Over the last few decades, artificial intelligence (AI) has emerged as one of the most prominent areas of research, due to its capability to automate systems for enhanced efficiency and performance [1]. It enables systems to learn, reason, and make decisions, much like humans, by training them with a set of complex instructions.
The process is extensively used in industries as well as by consumers in their day-to-day activities. Further, the application of AI for the digital transformation of power systems is identified to have massive potential to aid in improving stability, reliability, dynamic response, and other essential advancements for the power system network [2]. Currently, AI is targeted at implementing the design [3], forecasting [4], control [5], optimization [6], maintenance [7], and security aspects of the power system [8] as illustrated in Figure 1. Out of these identified areas of AI application, the characteristics of design, forecasting, control, and maintenance are widely discussed in the literature.
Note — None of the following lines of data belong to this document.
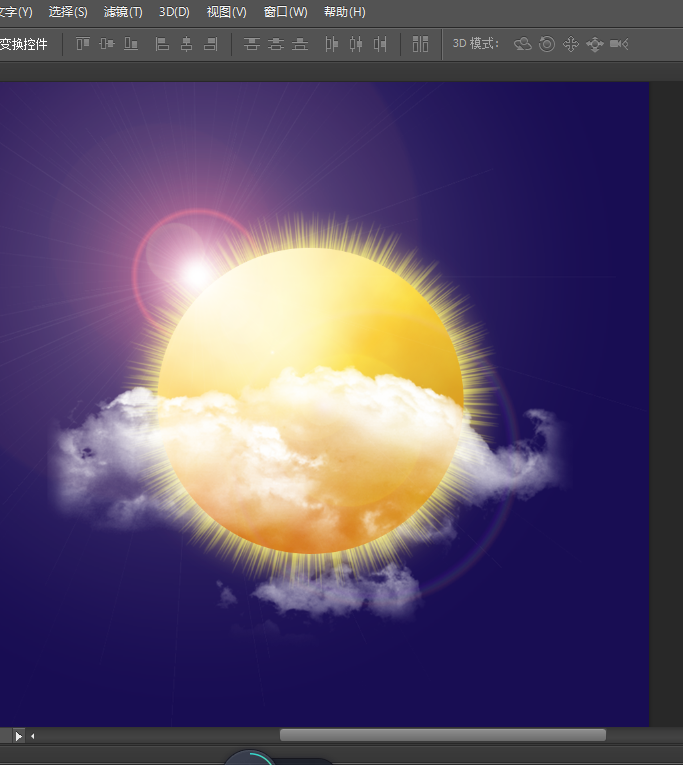
Task: Expand the status bar arrow menu
Action: pyautogui.click(x=17, y=736)
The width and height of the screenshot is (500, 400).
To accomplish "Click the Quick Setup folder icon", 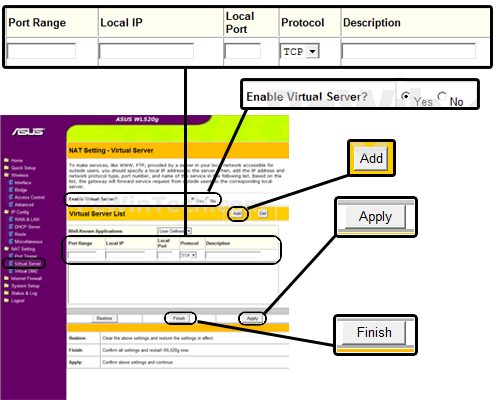I will 6,168.
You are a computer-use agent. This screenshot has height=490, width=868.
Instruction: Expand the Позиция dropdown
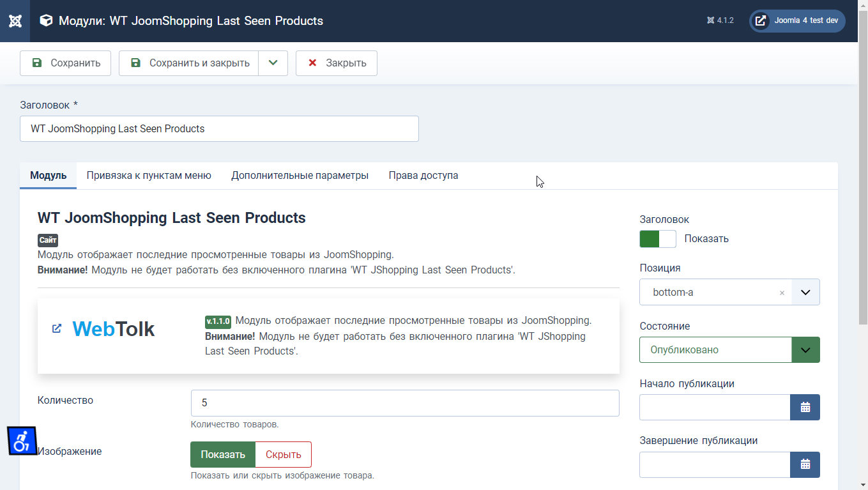(805, 292)
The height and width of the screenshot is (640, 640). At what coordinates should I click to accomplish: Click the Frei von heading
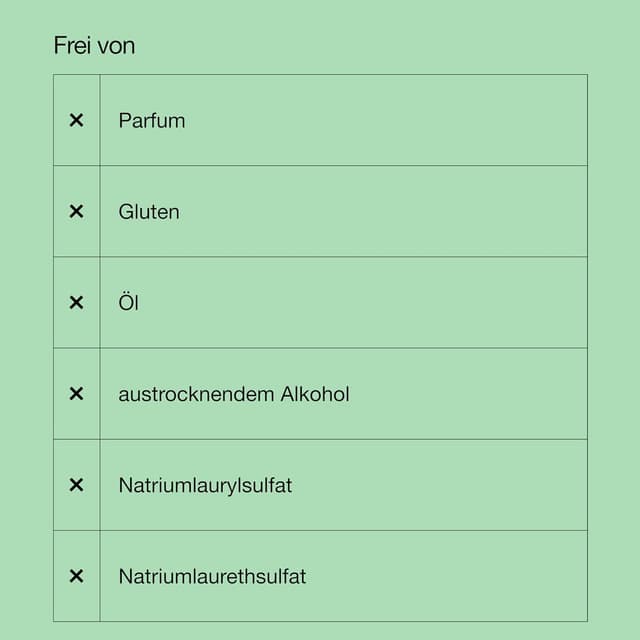tap(94, 46)
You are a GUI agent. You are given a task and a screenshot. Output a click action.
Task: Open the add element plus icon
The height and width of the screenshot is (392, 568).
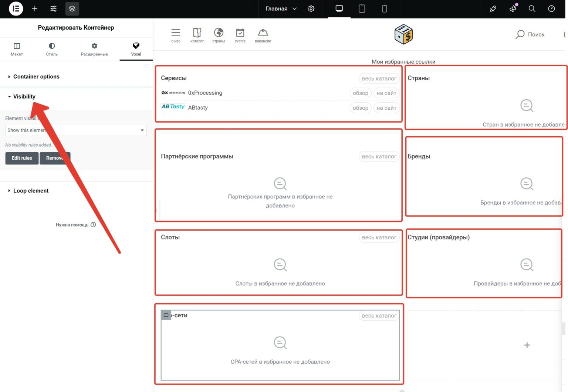(x=35, y=8)
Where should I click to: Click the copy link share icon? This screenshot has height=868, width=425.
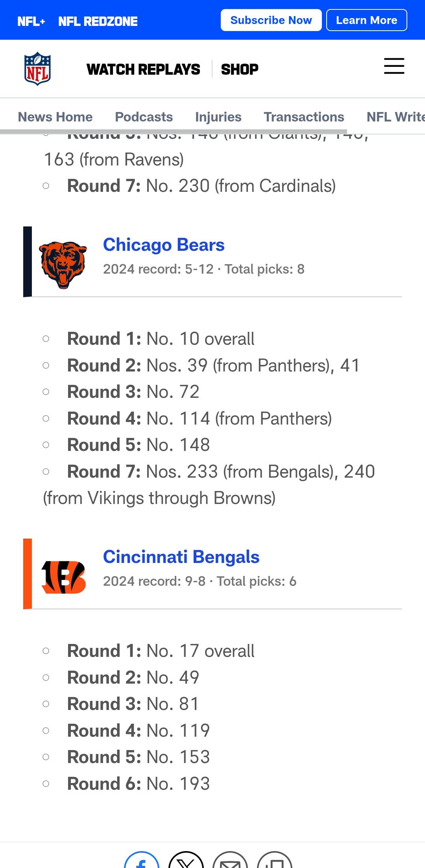274,860
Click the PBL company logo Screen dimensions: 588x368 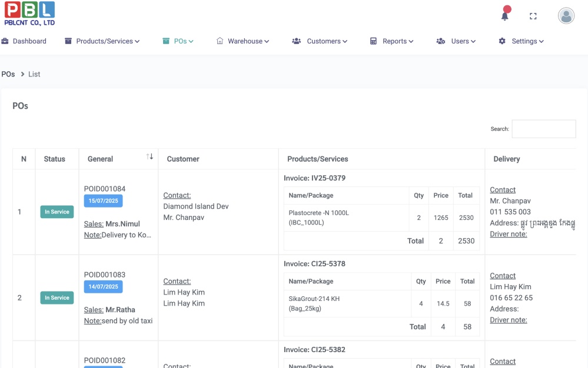[29, 14]
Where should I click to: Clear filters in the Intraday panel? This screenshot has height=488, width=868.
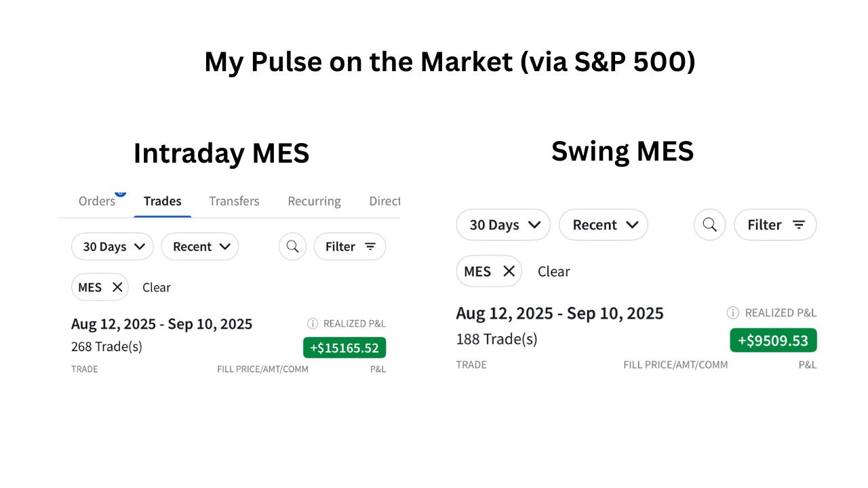(157, 287)
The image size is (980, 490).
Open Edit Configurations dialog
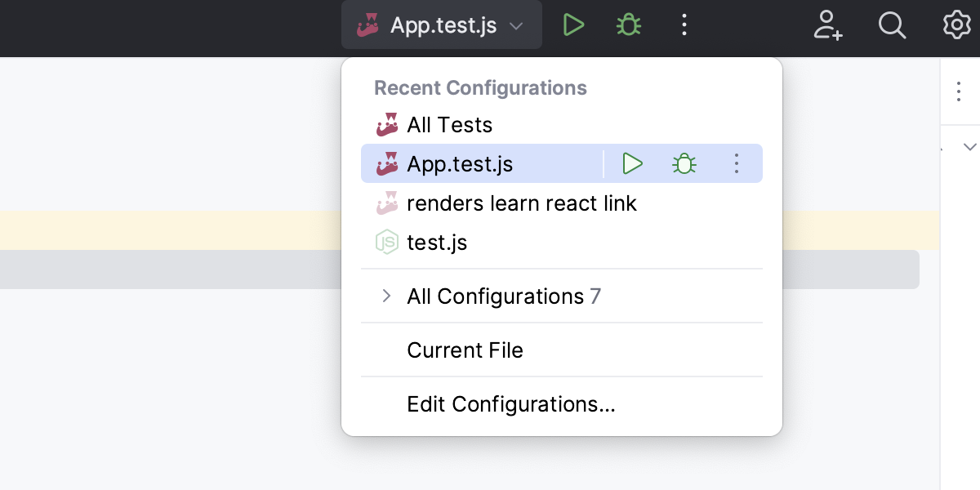point(511,403)
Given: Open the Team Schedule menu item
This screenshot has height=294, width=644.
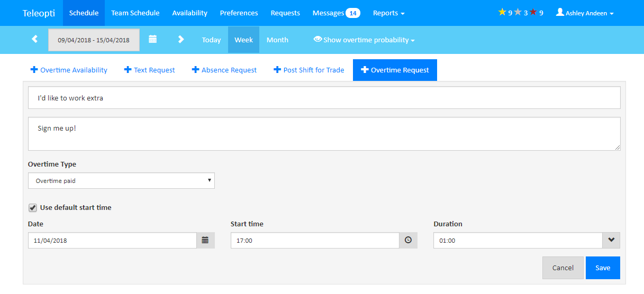Looking at the screenshot, I should pos(135,13).
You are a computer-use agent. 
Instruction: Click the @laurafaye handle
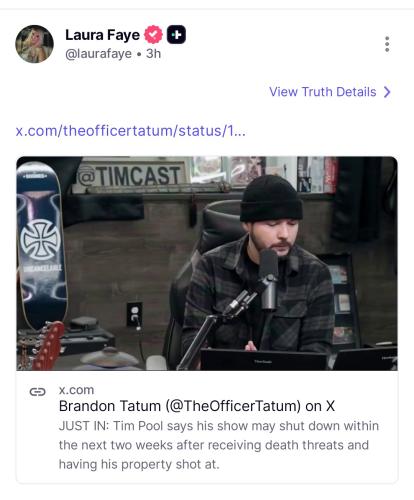point(98,54)
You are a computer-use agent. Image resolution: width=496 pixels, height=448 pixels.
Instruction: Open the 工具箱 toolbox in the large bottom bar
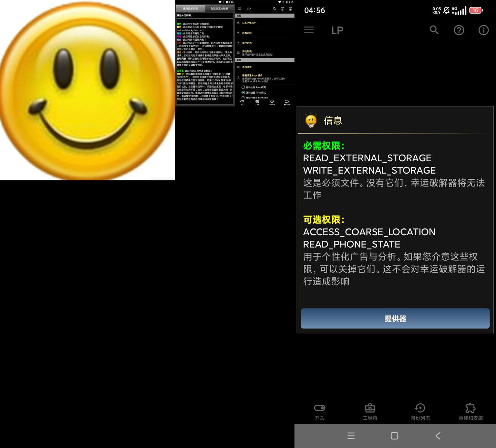370,411
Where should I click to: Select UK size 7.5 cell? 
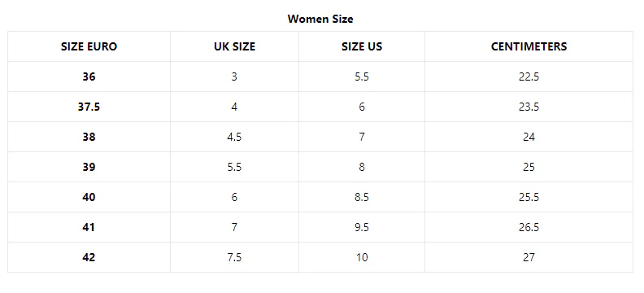pyautogui.click(x=234, y=257)
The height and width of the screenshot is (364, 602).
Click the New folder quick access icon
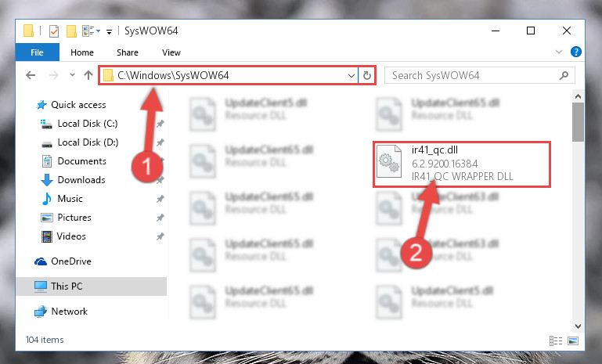71,31
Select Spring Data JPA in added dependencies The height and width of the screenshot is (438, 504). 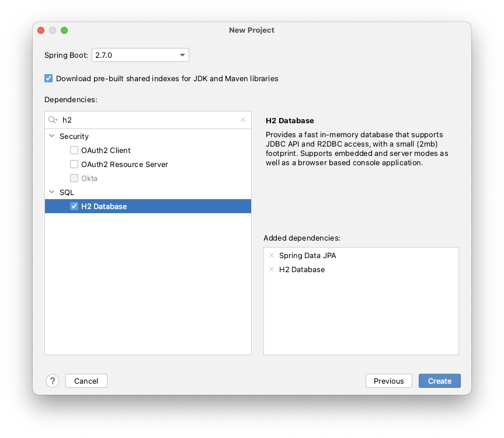click(309, 255)
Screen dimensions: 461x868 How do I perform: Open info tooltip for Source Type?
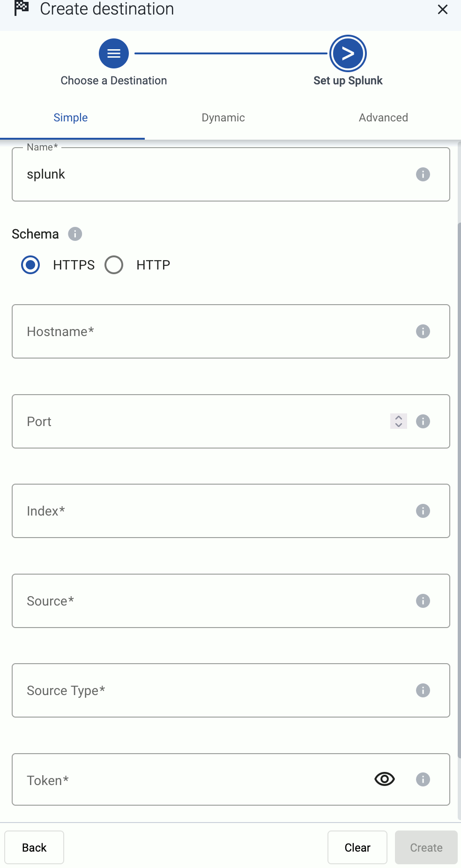(x=423, y=690)
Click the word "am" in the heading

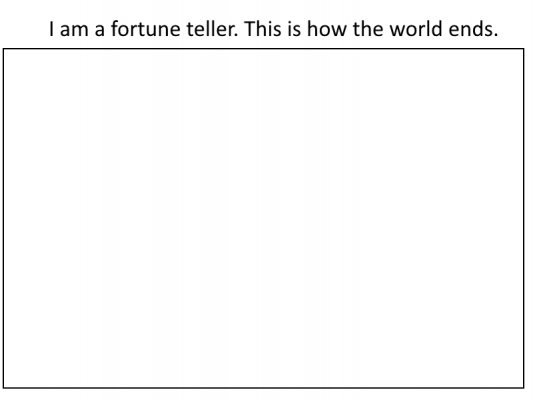click(x=74, y=30)
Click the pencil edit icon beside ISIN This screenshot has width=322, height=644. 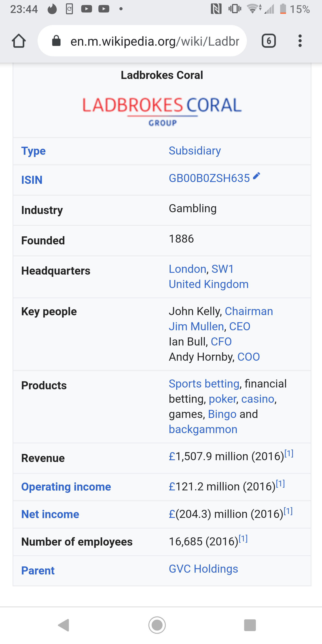(x=257, y=176)
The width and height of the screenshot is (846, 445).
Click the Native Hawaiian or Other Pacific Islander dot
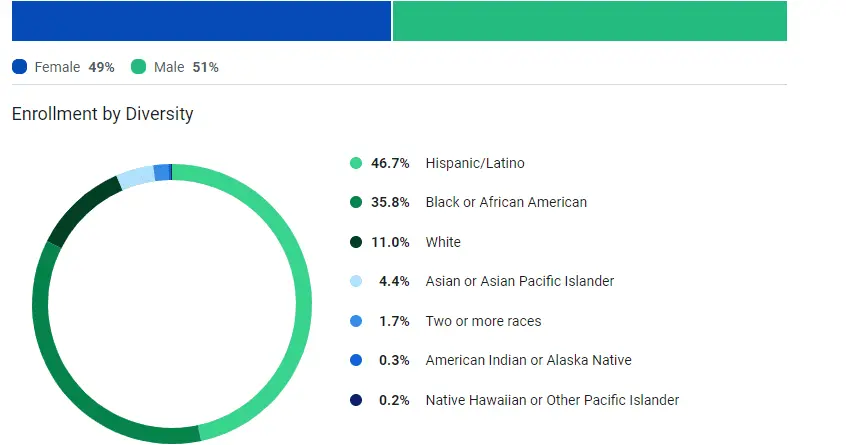point(356,400)
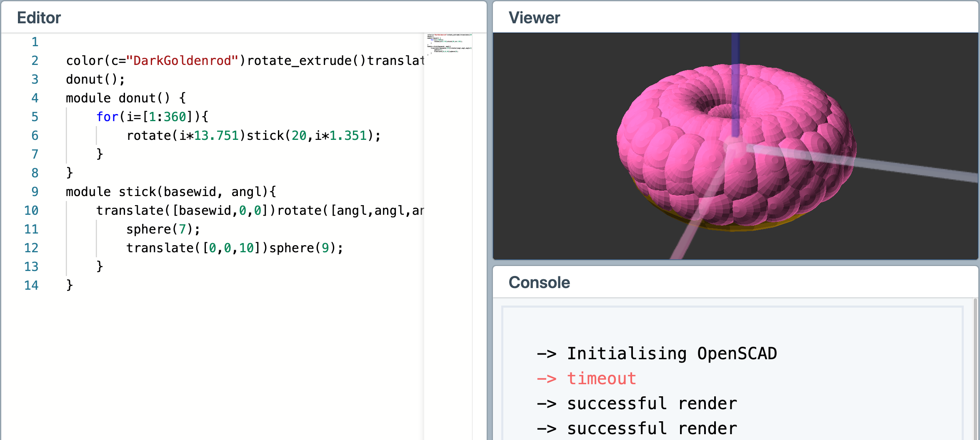Image resolution: width=980 pixels, height=440 pixels.
Task: Click line number 5 in the editor gutter
Action: [35, 117]
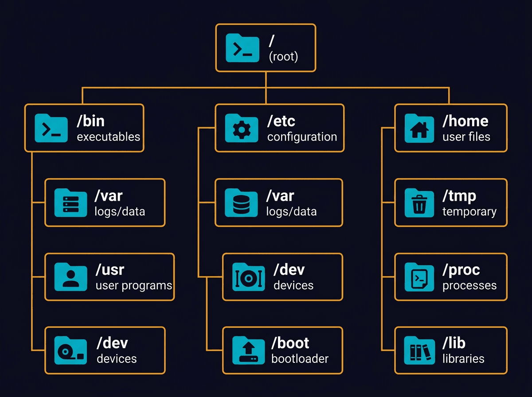
Task: Click the camera icon on the /dev devices node
Action: pos(248,277)
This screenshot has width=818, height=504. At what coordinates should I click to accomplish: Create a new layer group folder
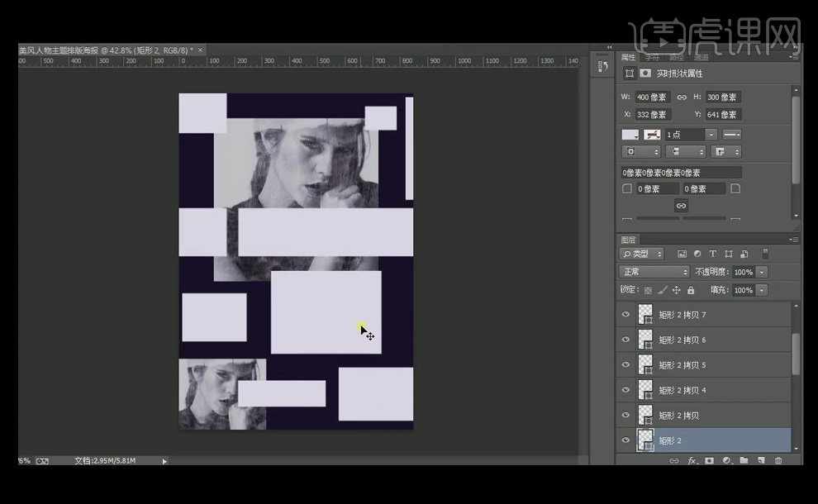click(744, 460)
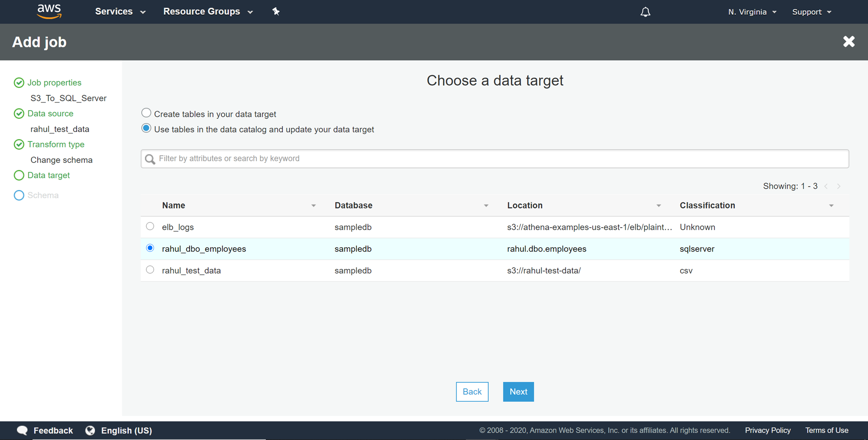Open the notifications bell
Image resolution: width=868 pixels, height=440 pixels.
point(645,12)
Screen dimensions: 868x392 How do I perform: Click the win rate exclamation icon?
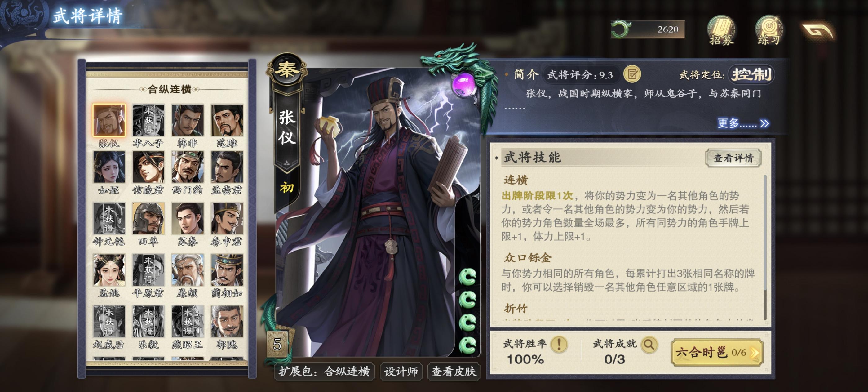click(x=559, y=344)
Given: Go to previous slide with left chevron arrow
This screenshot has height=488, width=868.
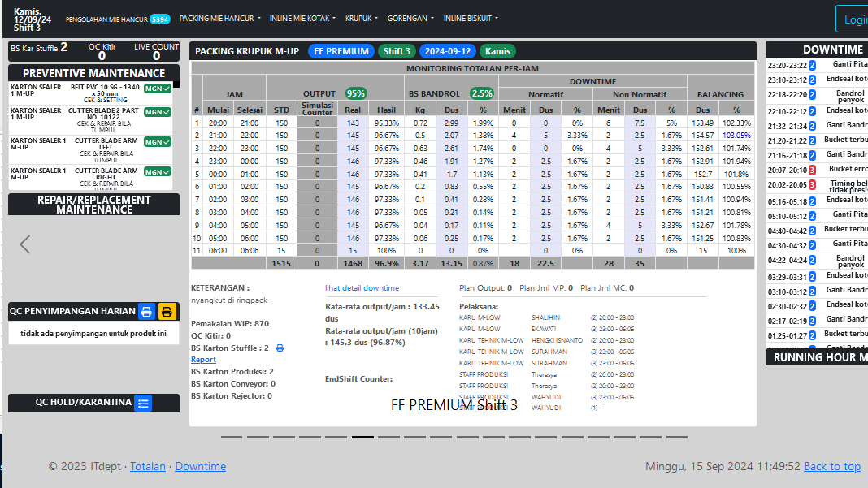Looking at the screenshot, I should tap(25, 244).
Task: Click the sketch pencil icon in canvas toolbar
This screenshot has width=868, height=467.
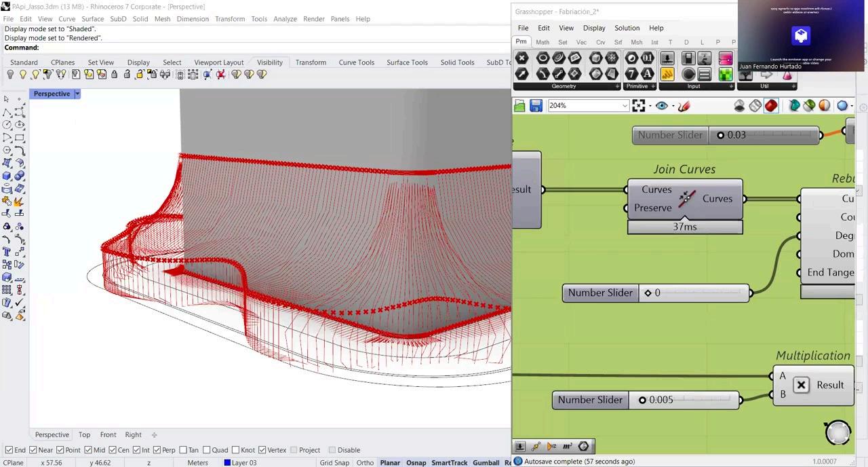Action: (684, 106)
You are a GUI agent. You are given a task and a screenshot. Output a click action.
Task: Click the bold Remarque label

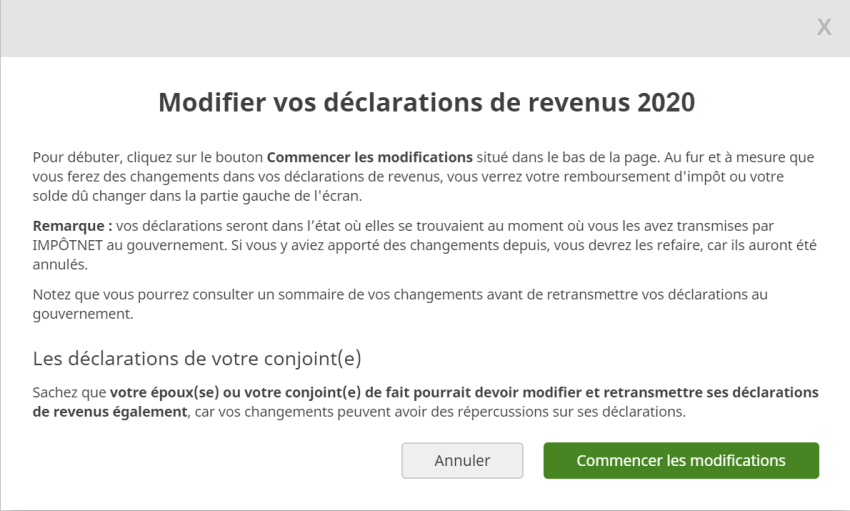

The elements of cybersecurity are developing and were considered the future trends for AI applications in PV power systems. The data availability in PV power systems’ operation has advanced the development of AI to assist the system learning process in the design, control, and maintenance aspects for improving efficiency and reducing response time. This approach encouraged research activities in a data-driven perspective to analyze the complex and challenging problems in power systems. A layout identifying the techniques between the function and application of AI in power systems is mapped as shown in Figure 2.
Figure 1. Application of artificial intelligence for power system.
Figure 2. Generalization of different AI applications for the design, control, forecasting and maintenance of grid-tied PV systems.
As the application of AI in solar PV is rather extensive, and several papers have reported good results, it must be noted that many of the proposed methods were performed in narrow case studies. These studies indicate that the relative degree of generalization of the models is low and does not produce similar results if applied to a different environment. In the given settings, the AI techniques in Figure 2 were deployed, and most of the results proved to outperform conventional methods in every applicable section. Another important consideration is the preprocessing of data and data preparation. Every technique is involved with collected time-series data, which will suffer from noise, incomplete datasets and anomalies in the datasets, which is why data preprocessing is the most important task in the utilization of AI. In a survey of about 80 data scientists on how they allocate their time, conducted by CrowdFlower, data preparation accounted for almost 80% of the total time spent [9]. Thus, making sure that the model can be supplied with clean and valid data is a highly demanding task and is responsible for the performance of the model. Provided that the dataset used is clean and well organized, the training process should be straightforward.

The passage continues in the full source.